São Paulo - A Ordem dos Advogados do Brasil (OAB) questionou ontem uma resolução do Conselho Nacional de Justiça (CNJ) que instituiu o auxílio-alimentação aos juízes.
A ação também contesta resolução do Tribunal de Justiça de Pernambuco, que deu o benefício aos magistrados daquele Estado. O valor do auxílio é de R$ 630,00 mensais. O relator do caso no STF é o ministro Marco Aurélio.
A resolução do CNJ foi editada em junho de 2011 com o argumento de que era preciso equiparar para os juízes os benefícios dados a membros do Ministério Público.
O auxílio-alimentação não está previsto na Lei Orgânica da Magistratura (Loman).
A norma concede outras vantagens como diárias por viagens, licença não remunerada para assuntos particulares e licença remunerada para representação de classe.

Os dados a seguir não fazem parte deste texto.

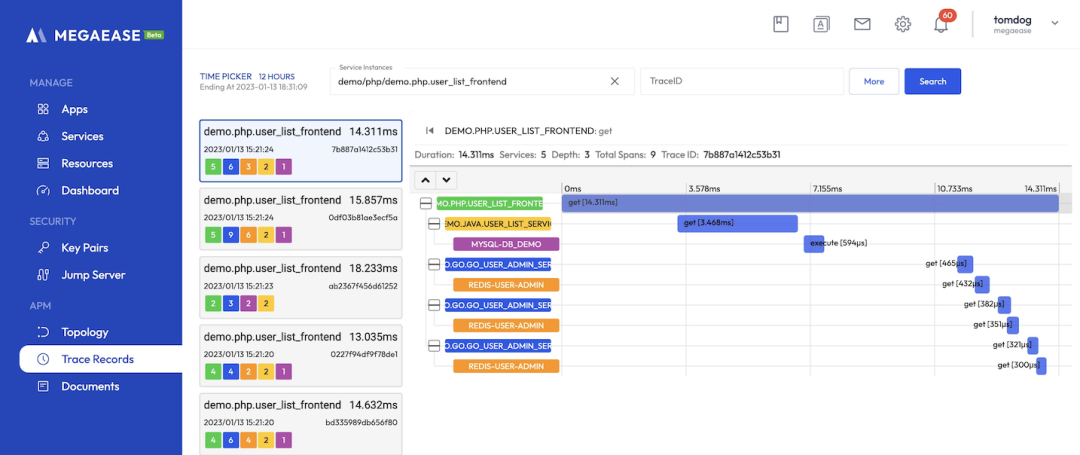The width and height of the screenshot is (1080, 455).
Task: Collapse the DEMO.PHP.USER_LIST_FRONTEND root span
Action: pos(426,203)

Para a OAB, a simetria entre as carreiras do Judiciário e do Ministério Público não significa que tenham o mesmo regime jurídico.
O fato de os membros do Judiciário não receberem mensalmente o auxílio-alimentação em nada afeta a autonomia e independência da instituição, tampouco a dignidade dos membros, diz o presidente da OAB, Ophir Cavalcante, que assina a ação.
No Supremo Tribunal Federal, os ministros discutem uma regra para impedir pagamento de benefícios extras a juízes.